(Records contained in a dataset)
-=-=-=-=-

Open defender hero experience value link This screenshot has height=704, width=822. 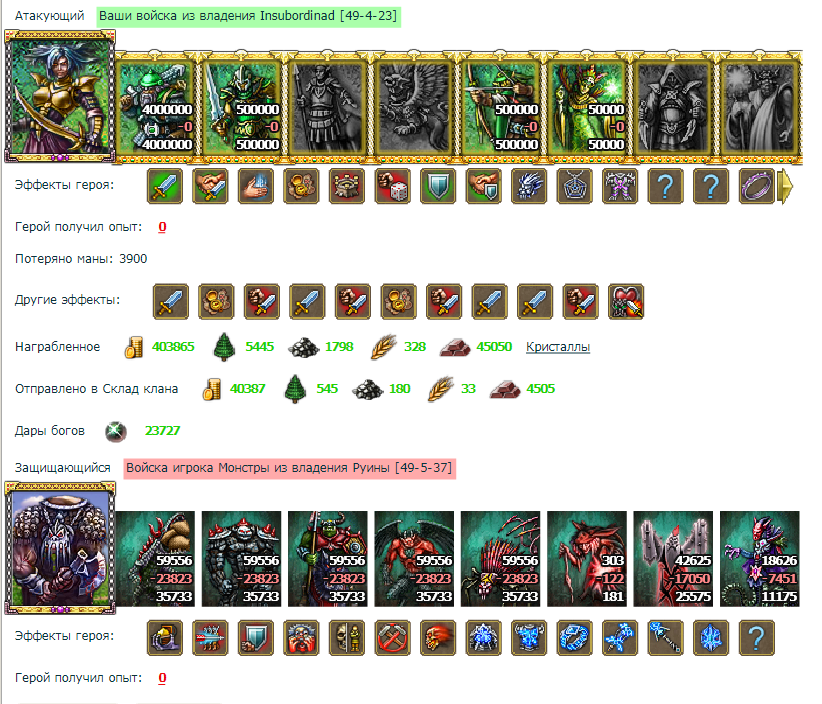163,678

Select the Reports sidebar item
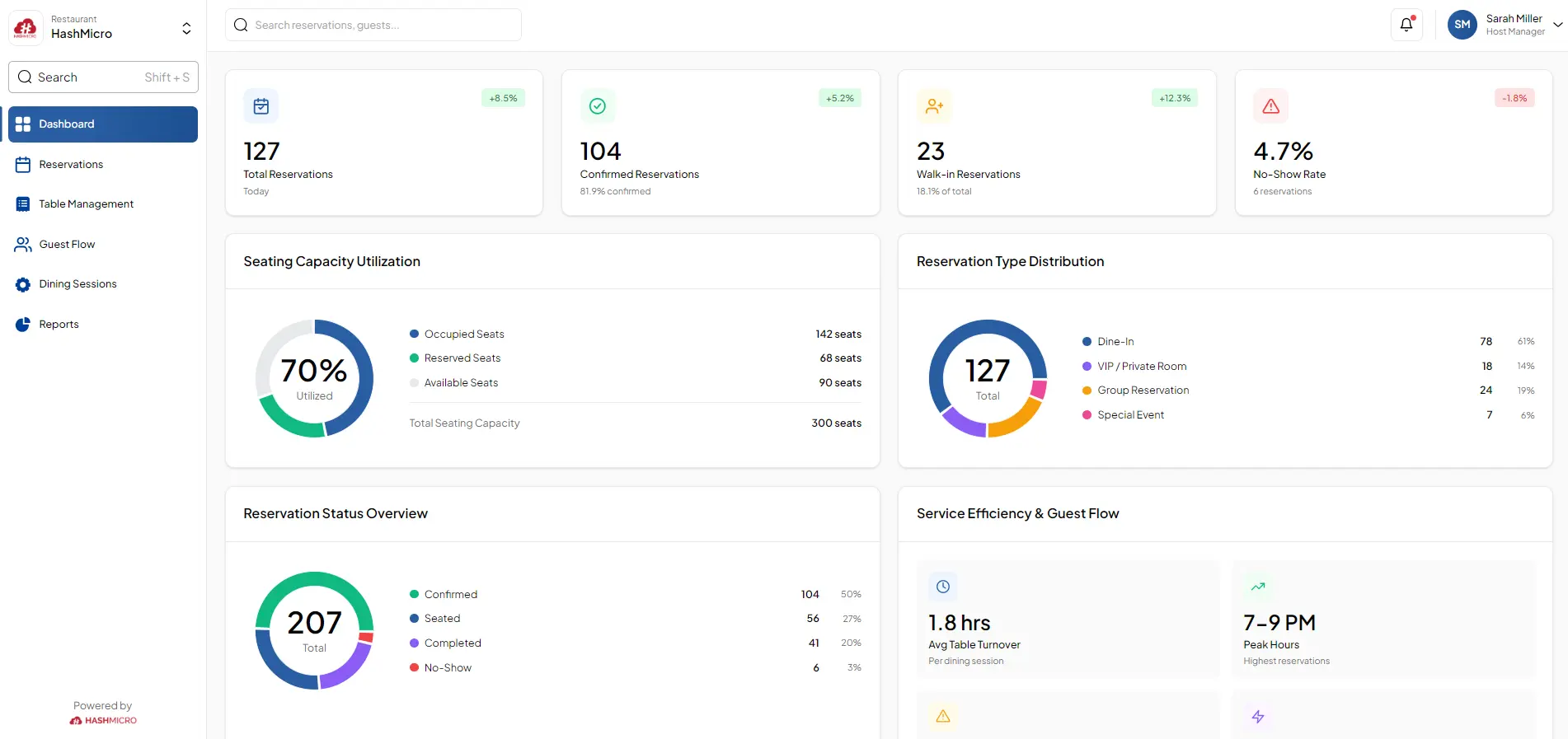pos(59,325)
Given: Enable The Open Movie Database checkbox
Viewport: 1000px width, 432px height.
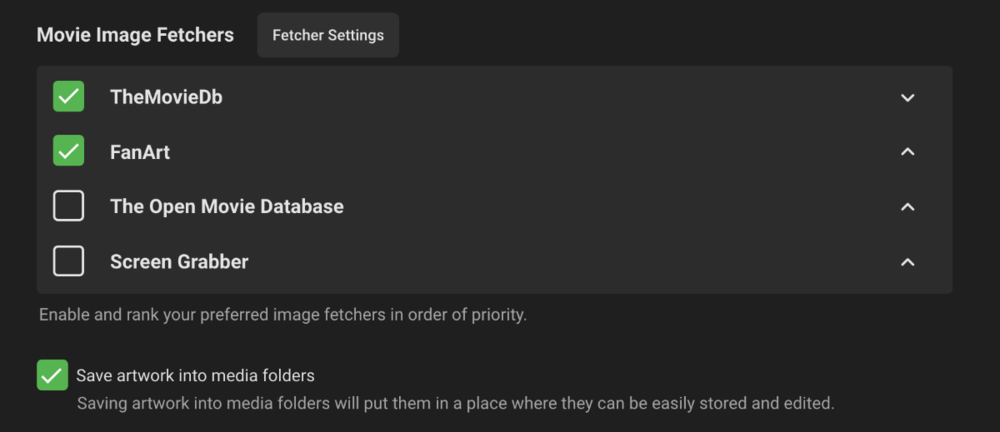Looking at the screenshot, I should pyautogui.click(x=68, y=207).
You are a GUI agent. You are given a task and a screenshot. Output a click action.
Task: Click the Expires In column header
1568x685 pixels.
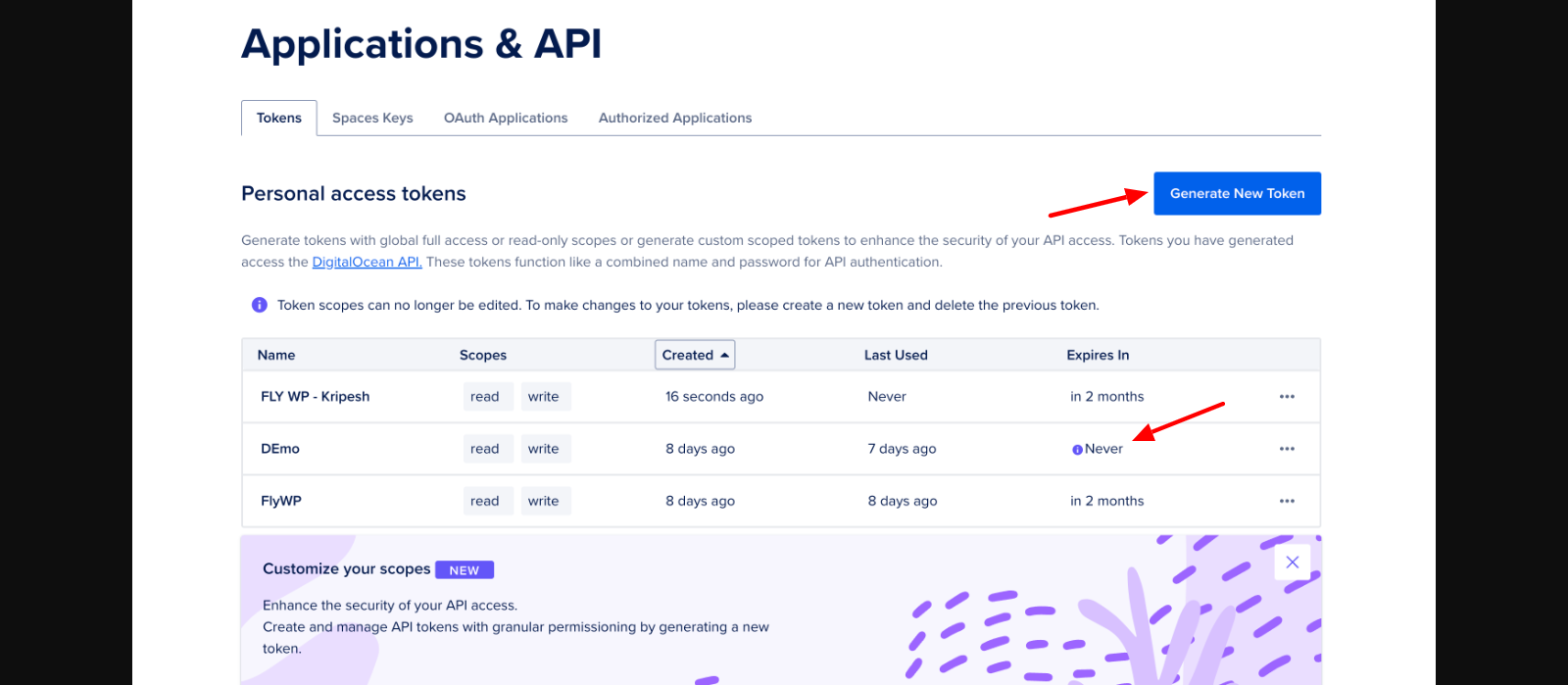(1098, 355)
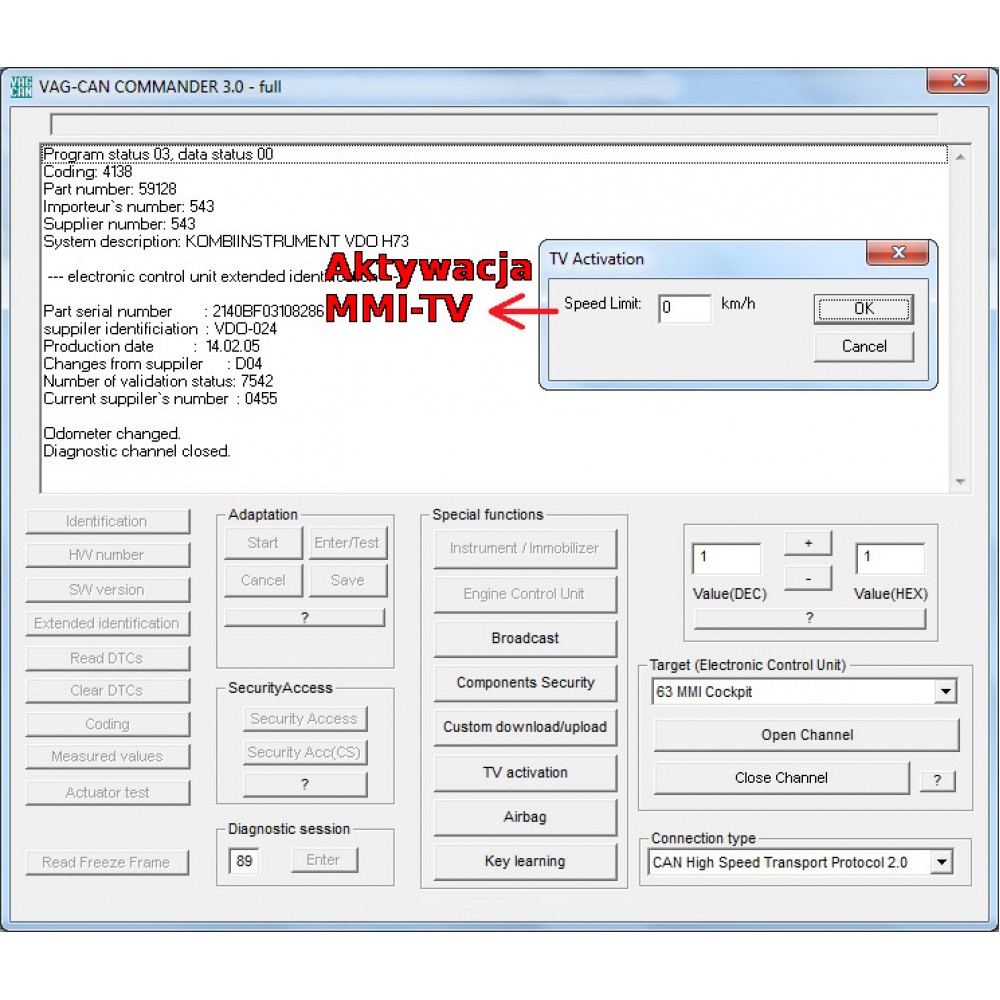The image size is (1000, 1000).
Task: Click the Speed Limit input field
Action: (x=684, y=308)
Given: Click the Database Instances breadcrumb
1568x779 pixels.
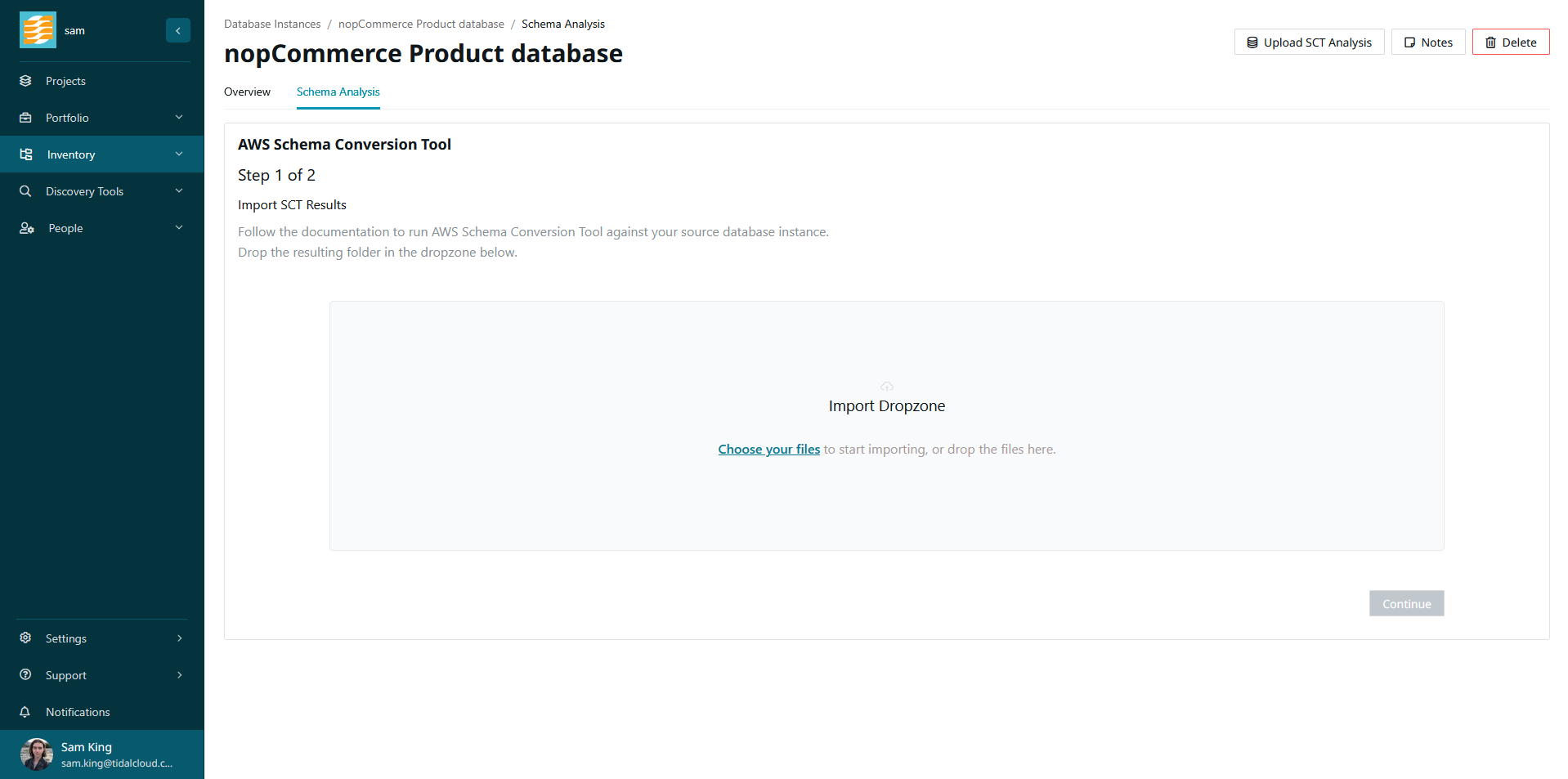Looking at the screenshot, I should 272,24.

-=-=-=-=-

• _WHAT IS NEEDED_
Write out only the lines from the one that contains "You are a GUI" through the last line of the records above, both included, word for word and without the pictures.

• _TASK RESPONSE_
You are a GUI agent. You are given a task and a screenshot. Output a click action.
Task: Click the Expires In column header
1568x685 pixels.
(1098, 355)
The image size is (1000, 1000).
Task: Click the Speed Limit input field
Action: (x=684, y=308)
Given: Click the Database Instances breadcrumb
1568x779 pixels.
Looking at the screenshot, I should 272,24.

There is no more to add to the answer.